Tradução, preparação, atitude

Vim compartilhar um relato positivo do ponto de vista de uma principiante em tradução literária.

Antes de ser tradutora, eu já era preparadora e revisora de textos, principalmente traduzidos do inglês. Ainda presto esse tipo de serviço. Assim, hoje entreguei a preparação com cotejo de uma tradução um tanto problemática e me deparei com uma dúvida: explicar à cliente, tintim por tintim, por que acho que vale a pena chamar a atenção da tradutora/tradutor ou fazer meu serviço bem quieta e deixar que ela tire suas próprias conclusões?

Isso é um dilema para mim porque sou muito cricri como preparadora e revisora (e, sim, esse muito precisa de itálico). Vivo devolvendo revisão com uma notinha do tipo “este livro parece não ter passado por cotejo”. Sabendo dessa minha característica, tento me refrear para não cruzar a linha do bom senso ao interferir no trabalho de outrem. Por isso, ao criticar uma tradução, receio parecer uma sabotadora, como quem diz “bom mesmo é o meu trabalho, o resto é tranqueira”. É uma pena, mas soube da existência de algumas pessoas no ramo que fazem isso e detestaria ser confundida com uma delas. Tradutor é autor, e criticar a obra alheia pode ser um belo jeito de pisar em calos. Nunca se sabe quão sensível é a pessoa por trás do profissional. Na vida, já tive minha cota de mal-entendidos e dispenso encrenca desnecessária.

(Nunca sei, tampouco, quando eu é que verei a qualidade do meu texto ser criticada. Afinal, ao escrever e traduzir, também preciso que outra pessoa revise minhas palavras.)

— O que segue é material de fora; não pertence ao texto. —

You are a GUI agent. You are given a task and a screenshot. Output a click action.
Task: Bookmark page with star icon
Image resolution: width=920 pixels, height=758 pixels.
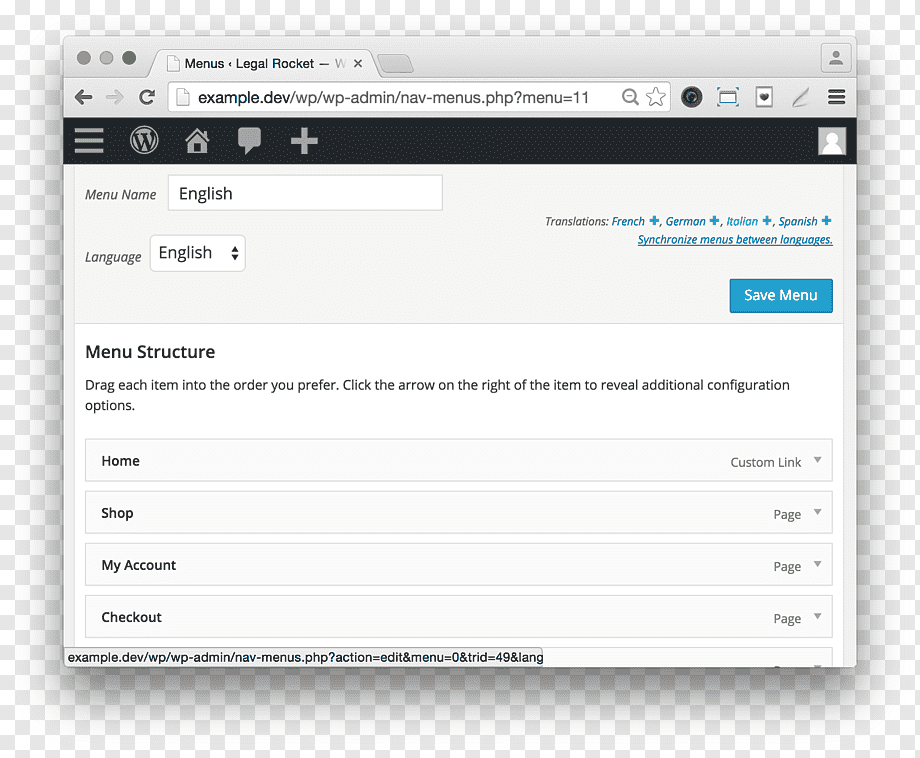[x=656, y=97]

Então, pensei: se tenho certeza do que estou falando e das minhas razões, não devo recear a reação da cliente. Se estou agindo por motivos profissionais e não pessoais; se eu aceitaria críticas bem fundamentadas em minhas próprias traduções; se meu compromisso é antes de tudo com a qualidade do material que passa por mim, portanto com a cliente e o leitor, então, o melhor é ser franca.

Assim fiz. Escolhi com cuidado o vocabulário. Enfatizei que não questionava nem a qualidade nem a experiência de quem quer que tenha traduzido o texto, pois desconheço quem seja, mas os pontos negativos eram estes e aqueles; e quem sabe um toque relativo a prazo e atenção pudesse proporcionar uma tradução mais limpa no futuro. Em suma, tentei dizer a verdade com jeitinho, mas sem firula, e propor uma solução.

O resultado foi que minha cliente agradeceu pela atenção que dei ao texto. E eu me senti recompensada (além de feliz da vida!) por seguir minha consciência e manter uma relação transparente com quem me contrata.